Man with right electrode on right mastoid, vertex electrode on high forehead, ground electrode on low forehead, and left electrode on left mastoid.

 

Setting up the Eclipse

The Eclipse comes with a pre-programmed protocol for ALR testing (license), and is ready for immediate use. Protocols can be created or modified easily to fit your clinic needs. Consult your Eclipse Additional Information to learn how to create or modify a protocol.

 

Protocol settings

In CERA, ALRs should be measured using tone burst (250 Hz – 4 kHz) stimuli at intensity levels between 0 and 100 dB HL to establish threshold

 

Summary of parameters for ALR

  P1, N1, P2
Patient state Awake and quiet
Eyes Open
Condition Attend or ignore conditions
Types of stimuli Tone burst, speech vowels or consontant-vowel combinations
Inter-onset interval 1 to 2 seconds
Stimulus duration 50 to 80 ms (including 10 to 15 ms onset/offset ramps)
Presentation Typically insert or supra-aural headphones
Intensity Starting at 60 to 80 dB HL
Reference electrode Right/left mastoid (optimally linked electrodes using the jumper cable)
Filtering 1 to 30 Hz
Analysis time Pre-stimuli: -100 ms; post-stimuli: 700 ms or more
Sweeps 50 to 300 (comprised of 10 to 20 sweep sub averages)
Waveform reproducibility Set within the latency range of 30 to 270 ms
Measurements in adults P1, N1, P2
Measurements in children P1, N200-250
Measurements in infants Replicable components
Measures Baseline to peak amplitude, peak latency (use latency window from mean data)
Response presence determined by 1) Replicable components
2) Response amplitude should be larger than or equal to 2.5 times the residual noise
3) Residual noise amplitude should be less than or equal to 1.5 µV (as determined by the average difference between replicates)

 

Interpretation of the ALR result

Typically the ALR threshold recording is started at 60dB HL and increased or decreased by 20dB based on the response. 5 or 10 dB steps are typically used when close to threshold.

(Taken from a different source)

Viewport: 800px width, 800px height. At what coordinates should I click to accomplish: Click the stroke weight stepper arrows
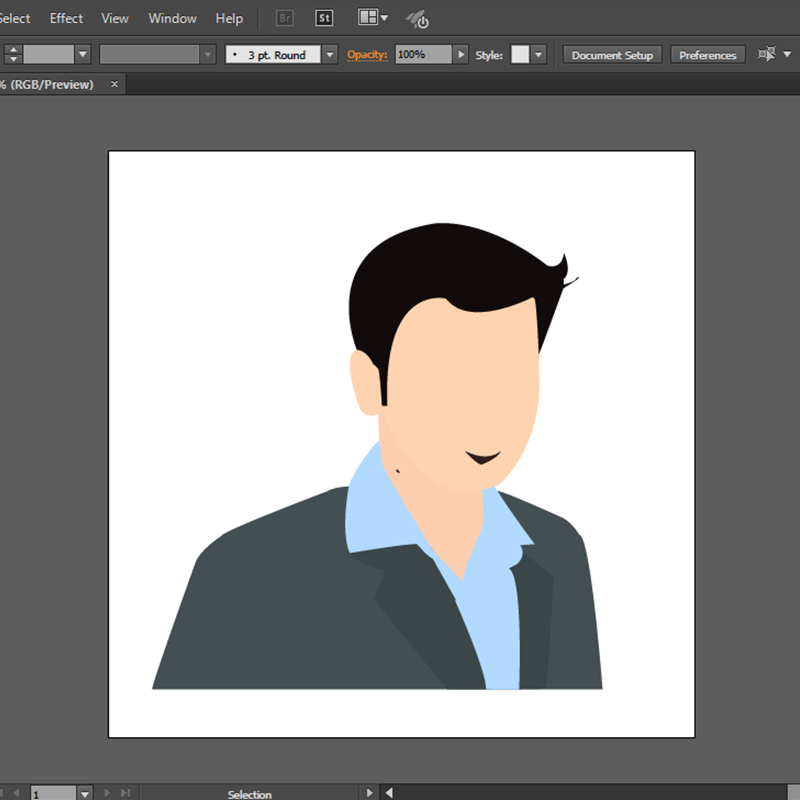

It is recommended that the amplitude of the response is taken as the peak-to-peak amplitude between N1 and P2, and a lower value of 2.5 µV is recommended before a response can be clearly identified. The Waveform Reproducibility function can also be used to indicate the response reliability. This function provides a measure of the correlation between curves held in the A and B buffer when there is a response present. The residual noise in the trace can be estimated by measuring the ‘average gap’ between replicates (for example, between rarefaction and condensation responses displayed in the A-B buffer).

See Figure 2, which shows the A and B curves separate for each trace. Over the duration of the epoch (-150 ms to + 750 ms) the average gap between traces can be observed to be below 1 µV, and the Waveform Reproducibility for the highlighted curve is shown to be high (73%) indicating reliable response.

 

Electrophysiological threshold estimation and correction factors

An ALR threshold at 20dBHL at 2kHz would be considered within the range of normal hearing. Applying a typical correction factor would estimate the behavioral threshold to be 13.5dBHL at 2 kHz. For masking the ALR, please follow the pure tone audiometry guidance’s.

Lowest level response >5uV: interpolate
Lowest level response <5uV: is threshold

ALR threshold behavioral correction factors to estimated hearing thresholds [2]:

  500 Hz 1000 Hz 2000 Hz 4000 Hz
Stimuli (dB HL) 50 60 65 65
Mean correction (dB) -6.5 -6.5 -6.5 -6.5
dB eHL 43.5 53.5 58.5 58.5

 

Reporting

Choose the Report Icon
When complete, choose Save and Exit.

 

References

[1] Crowley, K.E. & Colrain, I.M. (2004) A review of the evidence for P2 being an independent component process: age, sleep and modality. Clin Neurophysiol.(115(4) 732-44.

[2] Näätänen, R. & Picton, T. (1987) The N1 wave of the human electric and magnetic response to sound: A review and an analysis of the component structure. Soc. For Psychophysiological Research, Inc. 24 (4) 375-425.

[3] Liverpool UK (2014). Available from www.corticalera.com.